▶ [Exercise description]: Only lines containing the word "label" belong in the answer; copy each one from the records.

▶ [Supplied material]:
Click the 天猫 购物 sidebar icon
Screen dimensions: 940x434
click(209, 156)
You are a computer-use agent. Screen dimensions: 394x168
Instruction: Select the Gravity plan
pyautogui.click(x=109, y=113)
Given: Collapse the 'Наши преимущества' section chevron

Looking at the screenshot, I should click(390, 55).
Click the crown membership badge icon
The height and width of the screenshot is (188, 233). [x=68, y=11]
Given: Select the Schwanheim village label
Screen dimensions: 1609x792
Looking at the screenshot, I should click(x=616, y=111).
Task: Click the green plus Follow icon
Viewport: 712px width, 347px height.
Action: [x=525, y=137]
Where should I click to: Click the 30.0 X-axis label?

--

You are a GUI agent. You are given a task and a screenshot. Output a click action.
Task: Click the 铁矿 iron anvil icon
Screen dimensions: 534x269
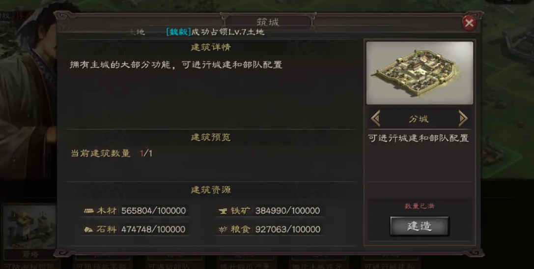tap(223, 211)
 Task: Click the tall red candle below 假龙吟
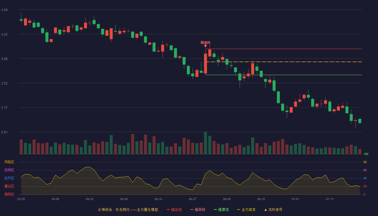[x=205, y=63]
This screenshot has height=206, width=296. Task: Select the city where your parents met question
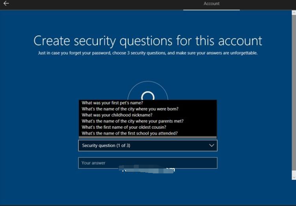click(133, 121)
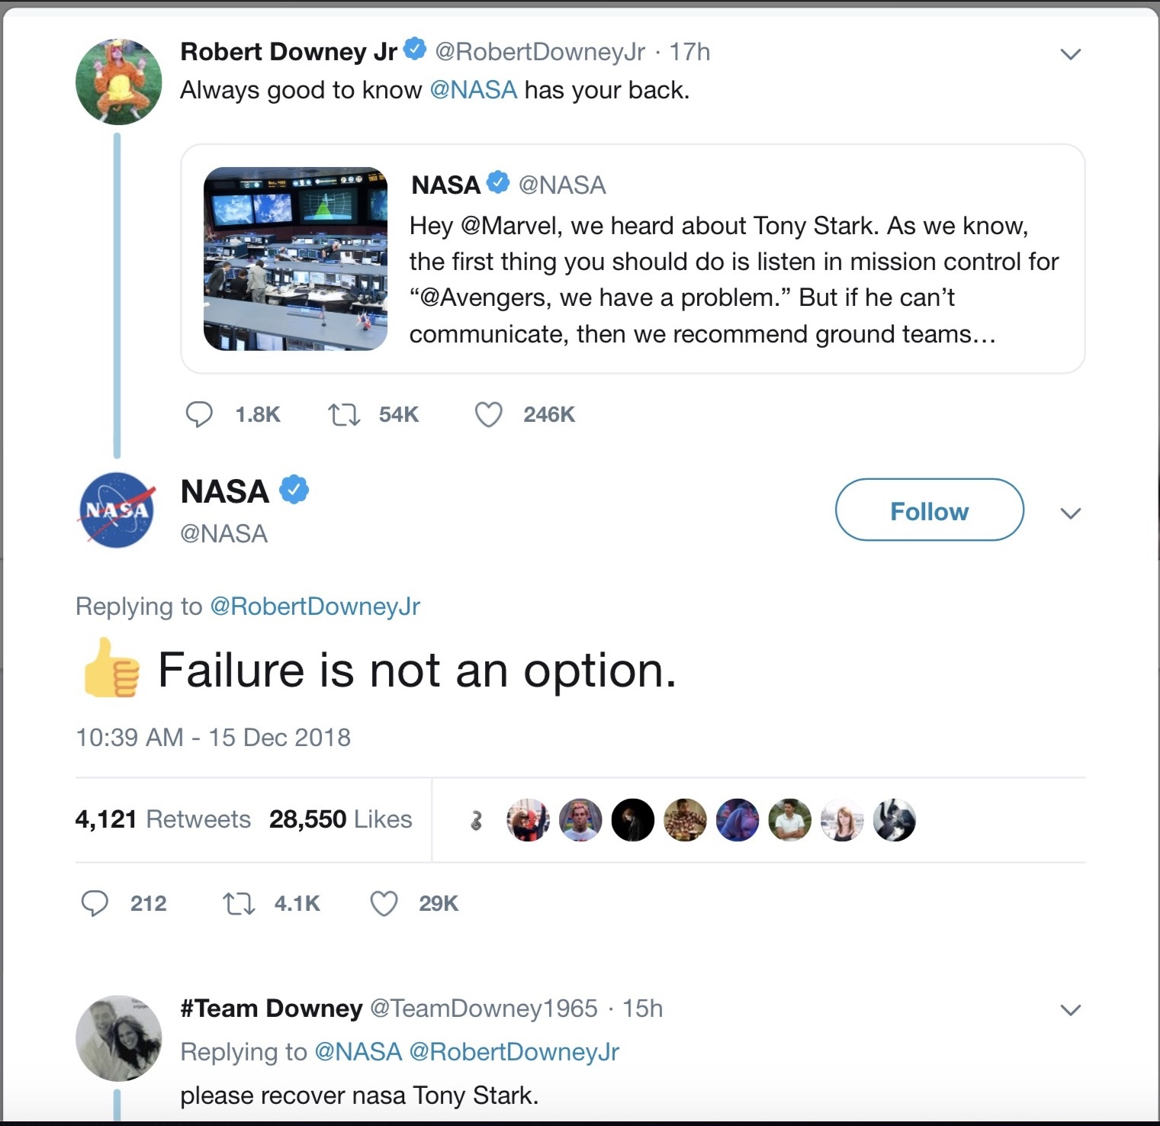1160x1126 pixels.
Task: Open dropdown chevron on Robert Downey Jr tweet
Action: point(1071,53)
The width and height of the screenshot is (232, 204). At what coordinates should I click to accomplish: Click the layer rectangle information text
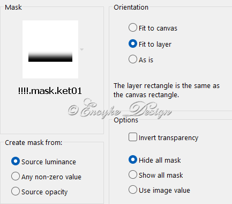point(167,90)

▶ [Result]:
Given: Select the Schwanheim village label
Where should I click to: Click the 30.0 X-axis label?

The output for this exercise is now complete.